Could you please explain how GSNs / DAEs add noise?
I’m not sure how this affects performance in the end. Isn’t that taken care of higher up?
LikeLike
Correction to my question:
Is there such a thing as “good noise”? Is noise really helping?
LikeLike
I found a pretty good explanation from Kyunghyun Cho, January 2013, “Boltzmann Machines and Denoising Autoencoders for Image Denoising”:
“Unlike an ordinary autoencoder, a DAE explicitly sets some of the components of an input vector randomly to zero during learning […]. [This] adds adds noise to an input vector. It is usual to combine two different types of noise, which are additive isotropic Gaussian noise and masking noise [Vincent et al., 2010]. The first type adds a zero-mean Gaussian noise to each input component, while the masking noise sets a set of randomly chosen input components to zeros. Then, the DAE is trained to denoise the corrupted input.”
LikeLiked by 2 people
Noise is good in the sense that values that are close will be considered in the same range (due to noise) thereby not carry different information (i.e. will likely not reconstruct very different inputs)
LikeLiked by 1 person
Is your question specifically about GSN/DAE?
More generally, yes, there is such a thing as “good noise”! And that’s the cool/wonderful thing 🙂
A lot of models can benefit from adding some “good noise”. (not just GSN/DAEs)
One very impressive example (I think) is the following paper
http://arxiv.org/abs/1511.06807
which shows that adding gradient noise in deep networks improves both optimization and regularization.

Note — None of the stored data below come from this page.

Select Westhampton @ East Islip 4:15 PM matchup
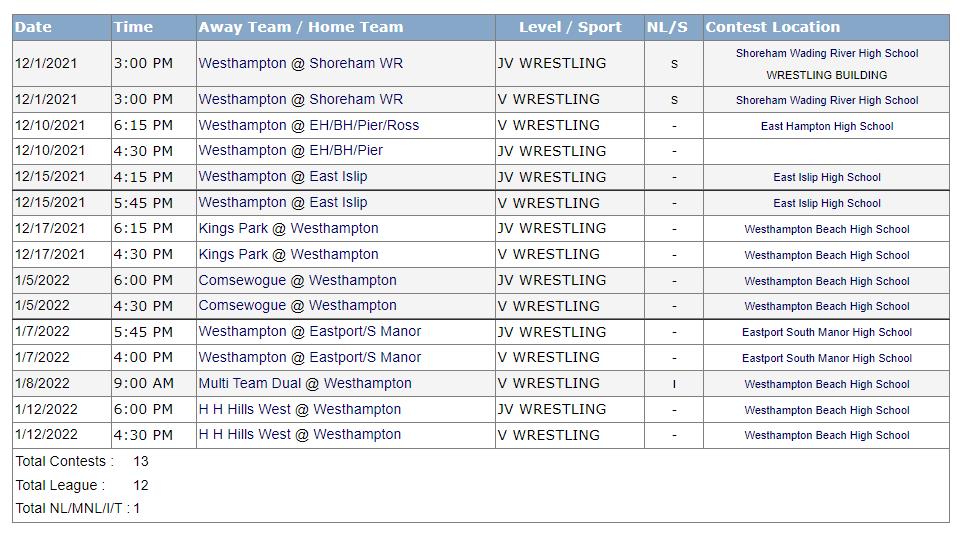966x536 pixels. (x=283, y=177)
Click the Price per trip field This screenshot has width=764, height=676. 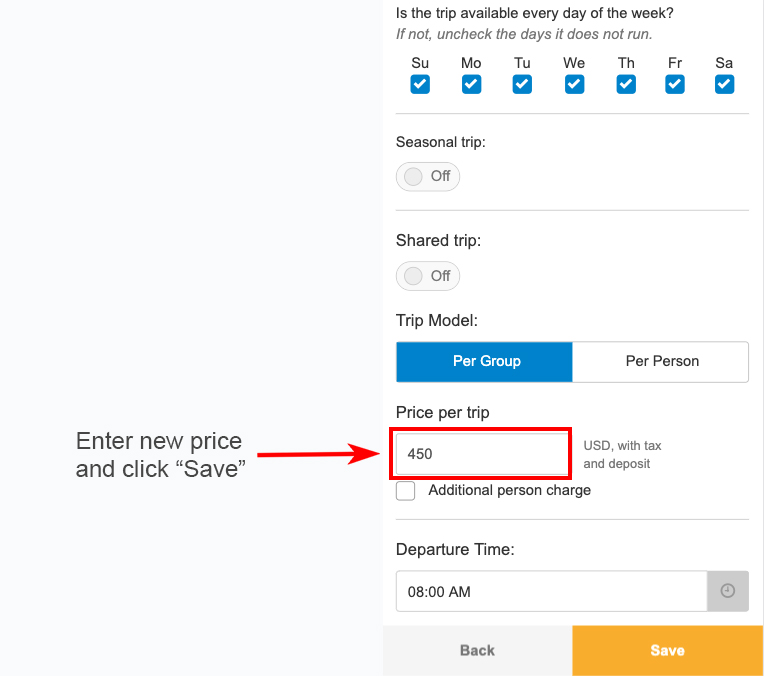(x=483, y=454)
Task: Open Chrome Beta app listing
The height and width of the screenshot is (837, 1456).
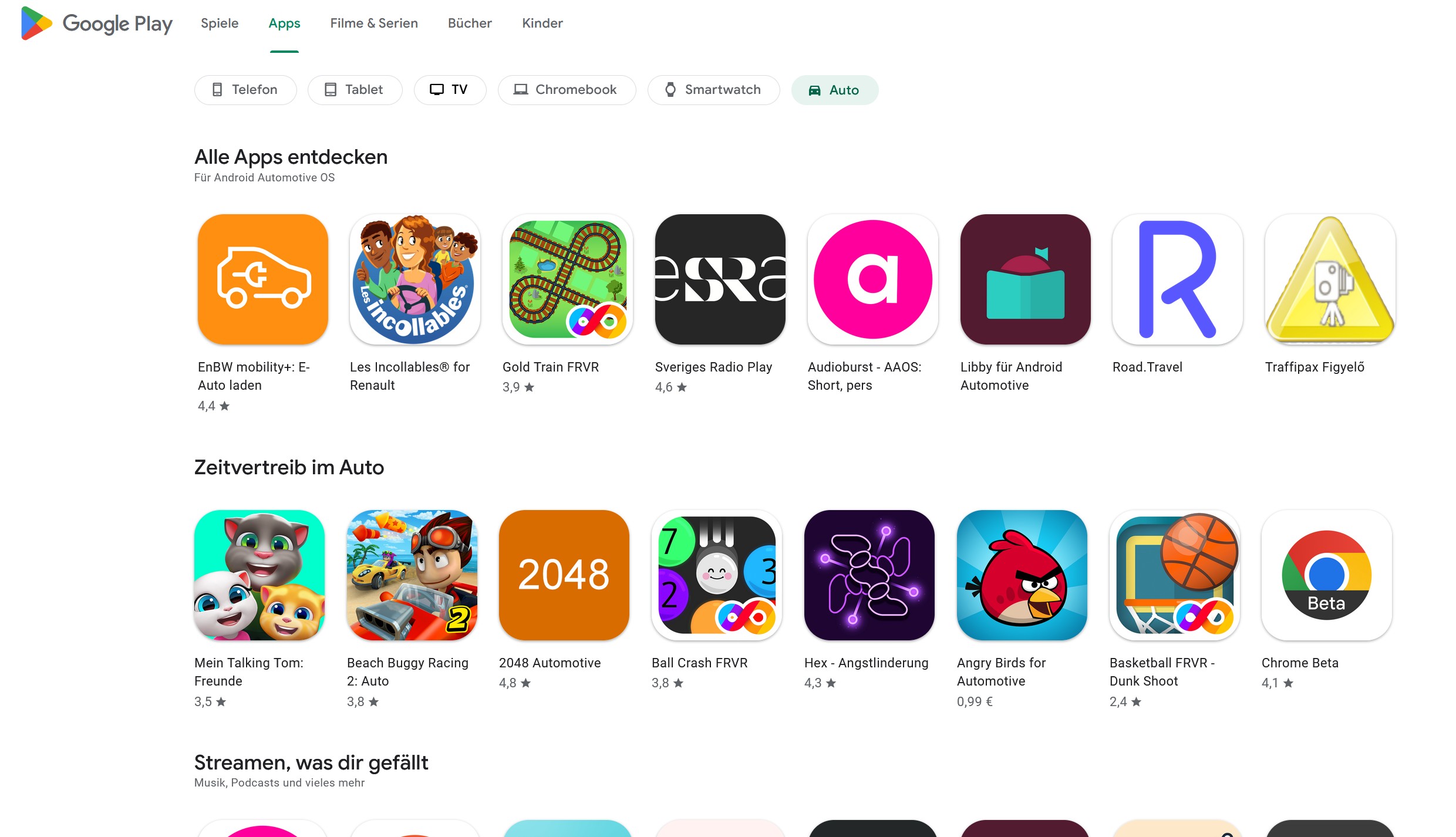Action: [x=1325, y=575]
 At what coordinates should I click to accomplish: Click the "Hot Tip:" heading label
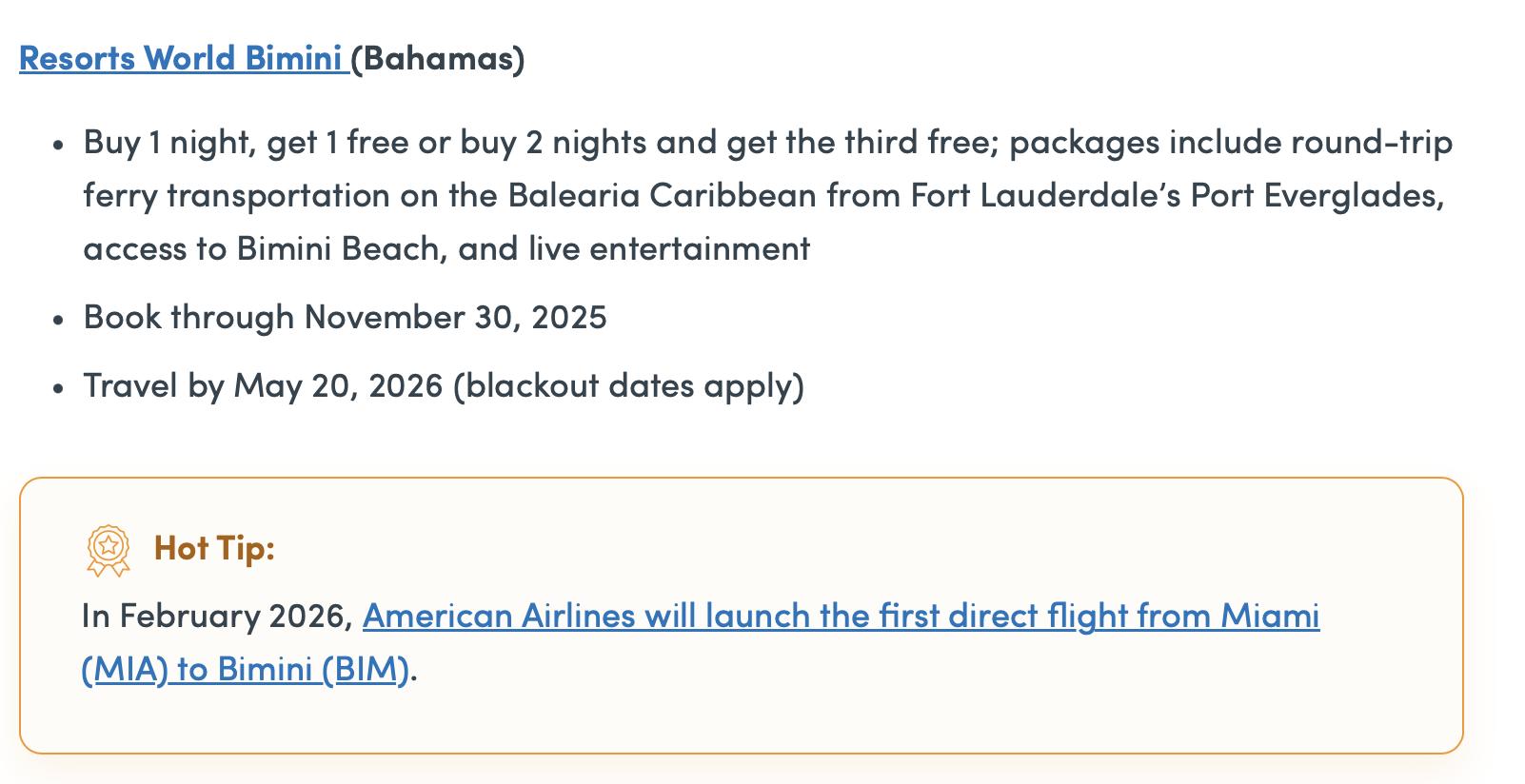(x=214, y=548)
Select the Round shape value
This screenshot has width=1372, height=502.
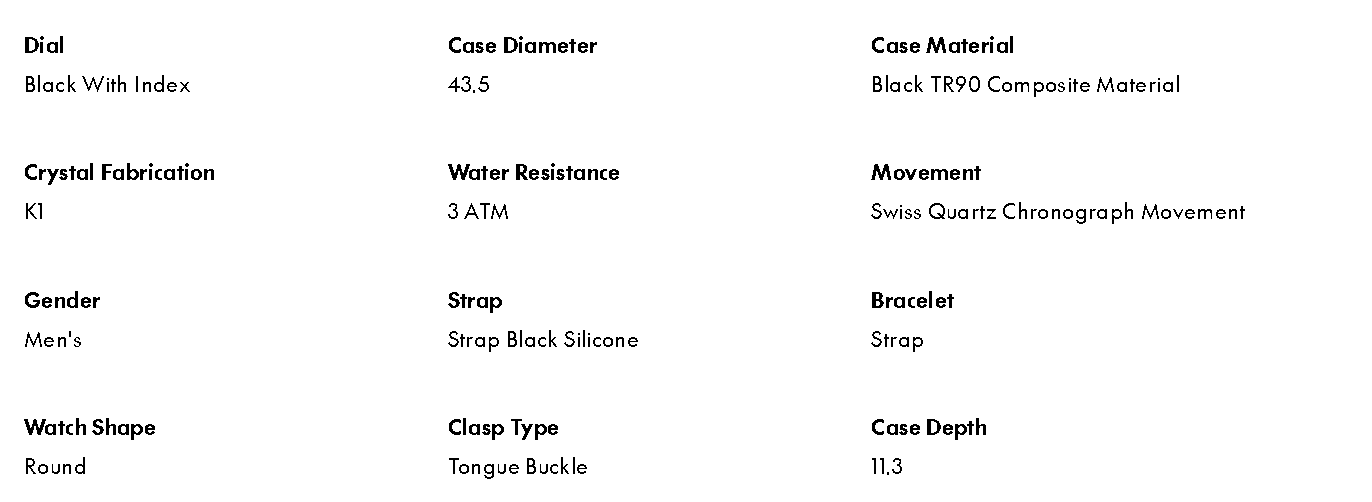[55, 467]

Quote of Yoshua about this paper:
“It’s really an optimization trick but it regularizes by preferring large-basin areas (otherwise the noise would kick you out of there).”
LikeLiked by 2 people
This is my notes from class specifically on Benjamin’s comment :
The noise in this paper has more to do with optimization procedures (like simulated annealing). Adding noise to the gradient has the effect of regularizing and also helps optimization to get out of local minima.
Noise in GSN DAE has more to do with carving a good objectif function. It help to learn what is important (that is uncorrupted data point).
LikeLiked by 1 person
I remember where I saw the explanation of why noise is good. Check out Karol Gregor’s lecture on VAE (explains it at t=10min)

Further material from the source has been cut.